2008 1/2 ton Dodge. Quad cab, 4x4, towing package, Hemi, big ram package. I'm up to 58k miles on it so far.


----------



## Shooter

SHOOTER13 said:


> *2001 Jeep Grand Cherokee (WJ) 4x4*...straight 6 with only 140,000 miles...just gettin' broken in !!



I love that Jeep. I miss my XJ. My wife tells me it's not a real Jeep, I tell her I'm leaving her.


----------



## Keith

This is my line up.


----------



## Shooter

Note to all Members: He yells at me when I ride in his truck. Something about the door not being closed? I don't know.


----------



## J-Will

Austin said:


> My wife tells me it's not a real Jeep


----------



## Shooter

J-Will said:


>


Right! She then lust after other Jeeps. She wants a new Wrangler. I want an affordable car.


----------



## Vin

Austin said:


> Right! She then lust after other Jeeps. She wants a new Wrangler. I want an affordable car.

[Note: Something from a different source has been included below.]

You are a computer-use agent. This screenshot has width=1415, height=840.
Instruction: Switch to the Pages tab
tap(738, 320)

Amen to that. I want out of this heap so bad.


----------



## J-Will

Austin said:


> Right! She then lust after other Jeeps. She wants a new Wrangler. I want an affordable car.


 You gotta admit, the 4 door wrangler is sexxxy. I see you driving a prius.


----------



## Shooter

Sure it is, but I can't spend that kind of money on a new one. I'll have to wait till it's 30 years old and the after market has been fully developed.


----------



## J-Will

Austin said:


> Sure it is, but I can't spend that kind of money on a new one. I'll have to wait till it's 30 years old and the after market has been fully developed.

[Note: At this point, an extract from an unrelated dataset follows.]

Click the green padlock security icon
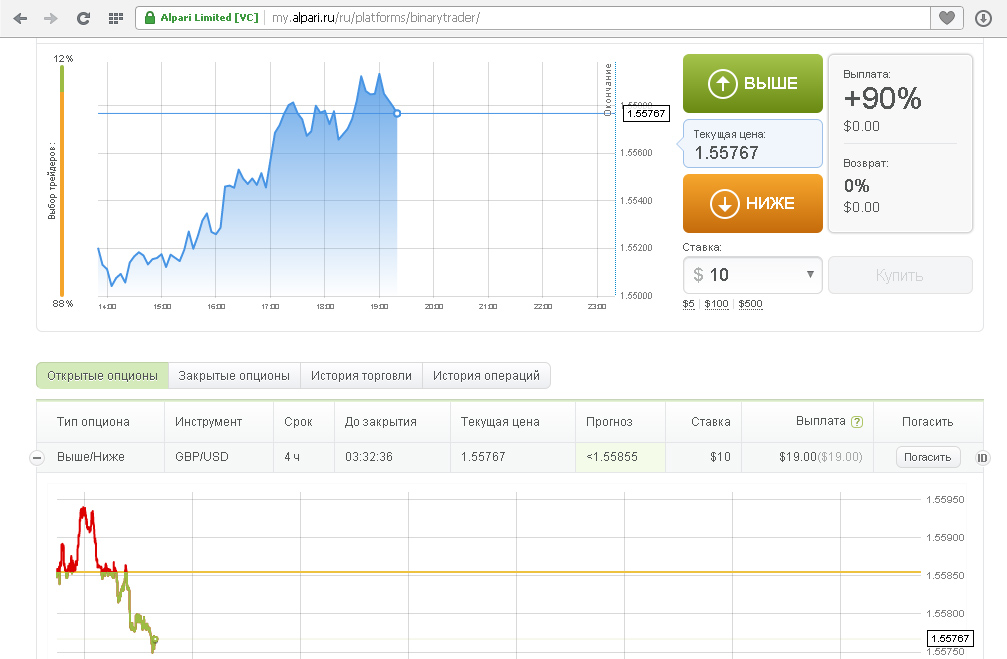The width and height of the screenshot is (1007, 659). [x=150, y=18]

 lmao. we have a few things in common.


----------



## jdparacord

J-Will said:


> You gotta admit, the 4 door wrangler is sexxxy. I see you driving a prius.


i dont like the 4 door jeep wranglers i get big money from making paracord jeep handles for them. ill just stick with the doors. 2 doors are better on gas


----------



## TwinSpar

These are my wheels. The bike gets used for commuting unless weather is bad. The bike paid for itself in the first year of use!


----------



## CKParacord

This is mine, 2001 Wrangler, inline 6. Tougher than nails and gets through it all


----------



## TwinSpar

I just added another bike to the mix. It's a 2007 Aprilia Tuono with 5000 miles. It will be my fair weather / fun bike.


----------



## MrParacord

Nice bike. I always wanted a bike but I never got one or learned how to ride.


----------



## Trab9000

Foobar and the Taco


----------



## TwinSpar

Added another fun bike to the collection. It has both dirt and street setups, it's street legal, and it's a blast to ride!

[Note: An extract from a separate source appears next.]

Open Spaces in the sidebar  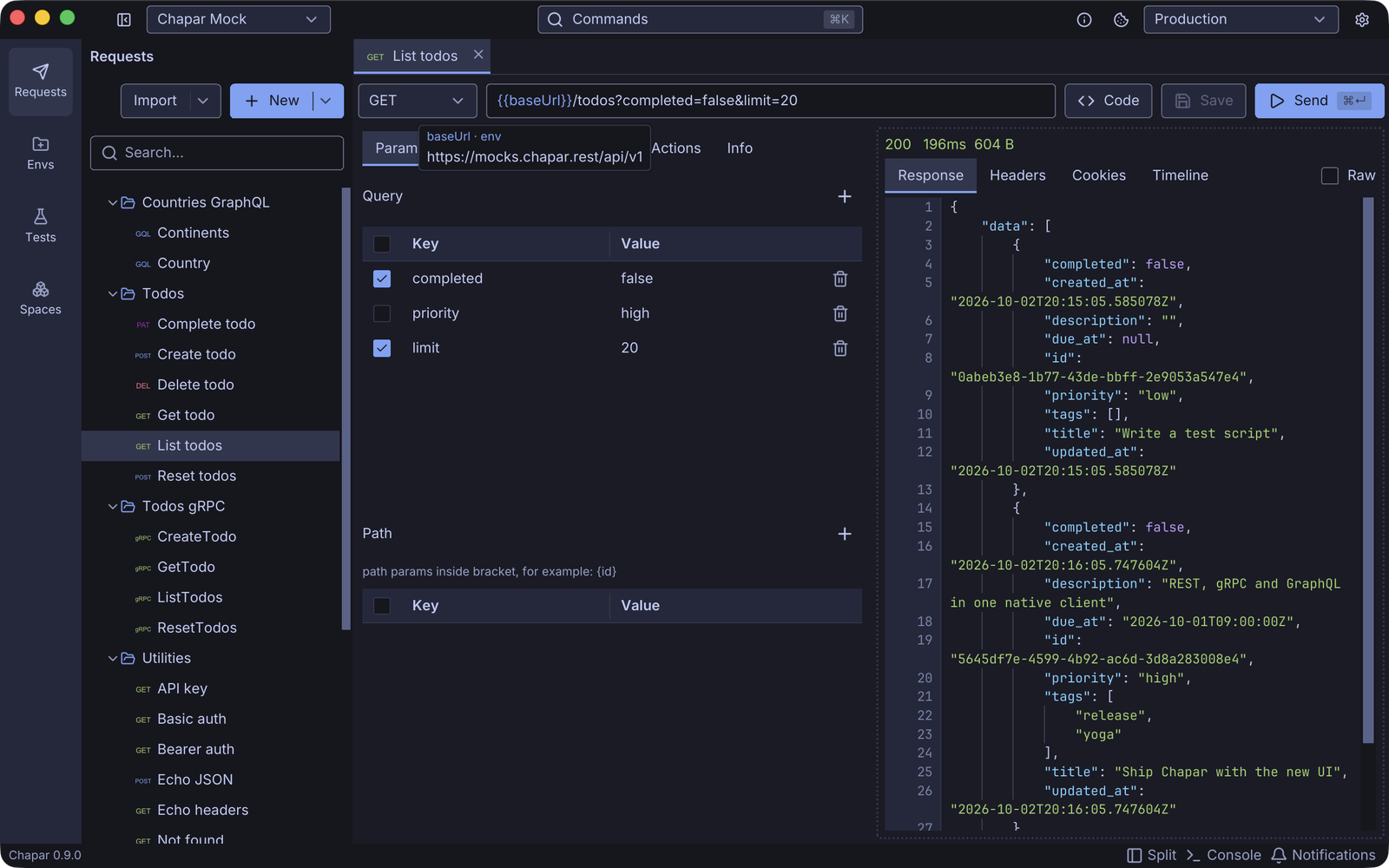click(x=40, y=299)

[FONT=&quot][URL=http://s882.photobucket.com/user/drntwinspar/media/WP_20151231_11_03_11_Pro_LI.jpg.html][/URL][/FONT]


----------



## havasu

Anyone get any new vehicles they want to post?


----------



## ThreeJ




----------



## ThreeJ

Needed something bigger to haul my 4 kids and camper.


----------



## PCAdmin

I'm still in my 09 Camry. I barely drive so it will last me another 10 years easy I'm hoping.


----------



## Holly

This is our new ride. 2016 Camaro SS. 
This pic was taken on the Tail of the Dragon. 









We've had it a couple months. Traded in 2013 Charger Daytona.
I love the Camaro, but I do miss the Charger.


----------



## Holly

Our other ride is Dodge Dart Rallye.


----------



## PCAdmin

I would drive if I had cars like that. No I probably wouldn't but I might enjoy it an iota more.


----------